▸ Assigned task
This task requires every entry to be set down again exactly.

▸ The data
______
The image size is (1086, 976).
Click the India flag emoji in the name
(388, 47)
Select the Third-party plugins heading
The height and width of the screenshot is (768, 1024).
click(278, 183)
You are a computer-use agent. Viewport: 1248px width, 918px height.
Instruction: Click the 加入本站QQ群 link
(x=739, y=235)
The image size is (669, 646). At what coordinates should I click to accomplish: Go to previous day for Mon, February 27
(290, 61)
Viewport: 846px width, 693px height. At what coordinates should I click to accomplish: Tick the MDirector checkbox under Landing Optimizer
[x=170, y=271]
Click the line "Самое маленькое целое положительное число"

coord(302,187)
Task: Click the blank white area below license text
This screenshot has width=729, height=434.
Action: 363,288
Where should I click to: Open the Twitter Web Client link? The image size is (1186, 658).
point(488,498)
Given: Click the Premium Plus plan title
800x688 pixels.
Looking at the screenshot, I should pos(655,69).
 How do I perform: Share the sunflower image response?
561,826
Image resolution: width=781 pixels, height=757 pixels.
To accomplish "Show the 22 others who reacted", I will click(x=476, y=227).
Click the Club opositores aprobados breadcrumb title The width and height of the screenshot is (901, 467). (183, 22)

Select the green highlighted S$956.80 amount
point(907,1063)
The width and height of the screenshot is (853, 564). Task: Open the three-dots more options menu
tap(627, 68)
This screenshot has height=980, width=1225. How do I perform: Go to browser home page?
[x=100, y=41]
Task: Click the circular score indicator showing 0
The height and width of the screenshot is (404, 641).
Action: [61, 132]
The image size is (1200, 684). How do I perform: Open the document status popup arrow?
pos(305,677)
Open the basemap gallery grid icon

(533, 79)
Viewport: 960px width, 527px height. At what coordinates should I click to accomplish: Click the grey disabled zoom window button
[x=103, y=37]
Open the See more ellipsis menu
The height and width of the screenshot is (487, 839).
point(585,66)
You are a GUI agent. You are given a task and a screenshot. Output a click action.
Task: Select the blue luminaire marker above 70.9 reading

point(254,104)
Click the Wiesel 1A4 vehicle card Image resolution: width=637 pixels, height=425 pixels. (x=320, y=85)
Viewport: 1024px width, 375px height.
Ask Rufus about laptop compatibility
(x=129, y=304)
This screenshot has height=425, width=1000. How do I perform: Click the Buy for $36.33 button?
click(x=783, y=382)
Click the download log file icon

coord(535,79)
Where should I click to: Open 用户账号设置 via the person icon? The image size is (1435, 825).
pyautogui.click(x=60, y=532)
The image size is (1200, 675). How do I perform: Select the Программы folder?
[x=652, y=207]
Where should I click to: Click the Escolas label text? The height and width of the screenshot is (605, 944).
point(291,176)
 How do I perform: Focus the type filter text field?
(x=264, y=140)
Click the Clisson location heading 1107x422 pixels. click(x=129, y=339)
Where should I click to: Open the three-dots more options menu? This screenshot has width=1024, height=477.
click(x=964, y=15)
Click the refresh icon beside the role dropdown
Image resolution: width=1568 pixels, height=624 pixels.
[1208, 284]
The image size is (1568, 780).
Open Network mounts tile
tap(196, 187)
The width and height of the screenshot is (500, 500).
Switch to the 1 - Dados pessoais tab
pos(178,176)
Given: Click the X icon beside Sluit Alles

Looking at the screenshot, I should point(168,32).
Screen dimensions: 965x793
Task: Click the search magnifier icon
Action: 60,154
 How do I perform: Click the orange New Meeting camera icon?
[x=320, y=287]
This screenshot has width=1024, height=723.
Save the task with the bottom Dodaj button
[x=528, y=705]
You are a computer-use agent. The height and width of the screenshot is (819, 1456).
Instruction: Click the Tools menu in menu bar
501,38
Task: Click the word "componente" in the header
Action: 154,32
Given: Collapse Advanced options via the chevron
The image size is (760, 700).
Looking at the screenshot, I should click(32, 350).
______
▸ Response to this exercise
The image size is (1086, 976).
Click the India flag emoji in the name
(388, 47)
Select the Third-party plugins heading
The height and width of the screenshot is (768, 1024).
click(278, 183)
You are a computer-use agent. Viewport: 1248px width, 918px height.
Instruction: Click the 加入本站QQ群 link
(x=739, y=235)
The image size is (669, 646). At what coordinates should I click to accomplish: Go to previous day for Mon, February 27
(290, 61)
Viewport: 846px width, 693px height. At what coordinates should I click to accomplish: Tick the MDirector checkbox under Landing Optimizer
[x=170, y=271]
Click the line "Самое маленькое целое положительное число"

coord(302,187)
Task: Click the blank white area below license text
This screenshot has width=729, height=434.
Action: 363,288
Where should I click to: Open the Twitter Web Client link? The image size is (1186, 658).
point(488,498)
Given: Click the Premium Plus plan title
800x688 pixels.
Looking at the screenshot, I should pos(655,69).
 How do I perform: Share the sunflower image response?
561,826
Image resolution: width=781 pixels, height=757 pixels.
To accomplish "Show the 22 others who reacted", I will click(x=476, y=227).
Click the Club opositores aprobados breadcrumb title The width and height of the screenshot is (901, 467). (183, 22)

Select the green highlighted S$956.80 amount
point(907,1063)
The width and height of the screenshot is (853, 564). Task: Open the three-dots more options menu
tap(627, 68)
This screenshot has height=980, width=1225. How do I perform: Go to browser home page?
[x=100, y=41]
Task: Click the circular score indicator showing 0
The height and width of the screenshot is (404, 641).
Action: [61, 132]
The image size is (1200, 684). How do I perform: Open the document status popup arrow?
pos(305,677)
Open the basemap gallery grid icon

(533, 79)
Viewport: 960px width, 527px height. At what coordinates should I click to accomplish: Click the grey disabled zoom window button
[x=103, y=37]
Open the See more ellipsis menu
The height and width of the screenshot is (487, 839).
point(585,66)
You are a GUI agent. You are given a task and a screenshot. Output a click action.
Task: Select the blue luminaire marker above 70.9 reading

point(254,104)
Click the Wiesel 1A4 vehicle card Image resolution: width=637 pixels, height=425 pixels. (x=320, y=85)
Viewport: 1024px width, 375px height.
Ask Rufus about laptop compatibility
(x=129, y=304)
This screenshot has height=425, width=1000. How do I perform: Click the Buy for $36.33 button?
click(x=783, y=382)
Click the download log file icon

coord(535,79)
Where should I click to: Open 用户账号设置 via the person icon? The image size is (1435, 825).
pyautogui.click(x=60, y=532)
The image size is (1200, 675). How do I perform: Select the Программы folder?
[x=652, y=207]
Where should I click to: Click the Escolas label text? The height and width of the screenshot is (605, 944).
point(291,176)
 How do I perform: Focus the type filter text field?
(x=264, y=140)
Click the Clisson location heading 1107x422 pixels. click(x=129, y=339)
Where should I click to: Open the three-dots more options menu? This screenshot has width=1024, height=477.
click(x=964, y=15)
Click the refresh icon beside the role dropdown
Image resolution: width=1568 pixels, height=624 pixels.
[1208, 284]
The image size is (1568, 780).
Open Network mounts tile
tap(196, 187)
The width and height of the screenshot is (500, 500).
Switch to the 1 - Dados pessoais tab
pos(178,176)
Given: Click the X icon beside Sluit Alles

Looking at the screenshot, I should point(168,32).
Screen dimensions: 965x793
Task: Click the search magnifier icon
Action: 60,154
 How do I perform: Click the orange New Meeting camera icon?
[x=320, y=287]
This screenshot has width=1024, height=723.
Save the task with the bottom Dodaj button
[x=528, y=705]
You are a computer-use agent. The height and width of the screenshot is (819, 1456).
Instruction: Click the Tools menu in menu bar
501,38
Task: Click the word "componente" in the header
Action: 154,32
Given: Collapse Advanced options via the chevron
The image size is (760, 700).
Looking at the screenshot, I should click(32, 350).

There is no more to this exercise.